En réponse à la demande de Moon pour l'élargissement des échanges intercoréens, le département d'Etat américain a indiqué que Séoul et Washington s'étaient «engagés à se coordonner étroitement pour transmettre notre réponse unifiée à la Corée du Nord» et a souligné l'importance d'appliquer les sanctions.

«Les Etats-Unis et notre allié, la république de Corée, se coordonnent étroitement pour nos efforts liés à la RPDC», a répondu un porte-parole du département d'Etat à une question de l'agence de presse Yonhap. RPDC est le sigle du nom officiel de la Corée du Nord, République populaire démocratique de Corée.

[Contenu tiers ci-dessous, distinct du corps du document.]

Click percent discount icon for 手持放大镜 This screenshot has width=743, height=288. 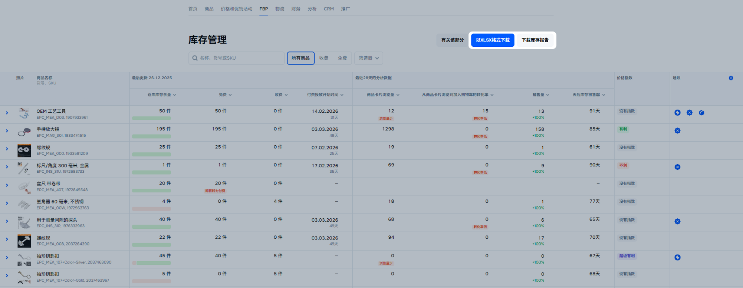[677, 131]
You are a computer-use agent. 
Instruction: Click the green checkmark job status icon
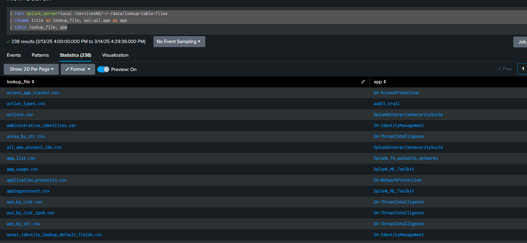point(9,42)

«Tous les Etats membres de l'ONU sont obligés de mettre en œuvre les résolutions du Conseil de sécurité relatives aux sanctions», a-t-il ajouté sans préciser si les voyages individuels en Corée du Nord tombent dans le champ d'application des sanctions.

Les négociations nucléaires entre Washington et Pyongyang ont réalisé peu de progrès après qu'un sommet entre leurs dirigeants s'est terminé sans accord en février 2019 et que des discussions de niveau opérationnel ont échoué en octobre dernier en Suède.

Les deux envoyés nucléaires se sont entretenus le jour du Nouvel An au téléphone après que le dirigeant nord-coréen Kim Jong-un a averti qu'il dévoilerait bientôt une «nouvelle arme stratégique» et prendrait une «vraie action choquante» pour protester contre le dialogue nucléaire avec Washington.

Le Nord a déclaré la semaine dernière que les discussions nucléaires ne pourraient être relancées que si Washington accepte pleinement les exigences de Pyongyang et a averti le Sud de ne pas intervenir dans les relations entre son dirigeant Kim Jong-un et le président américain Donald Trump.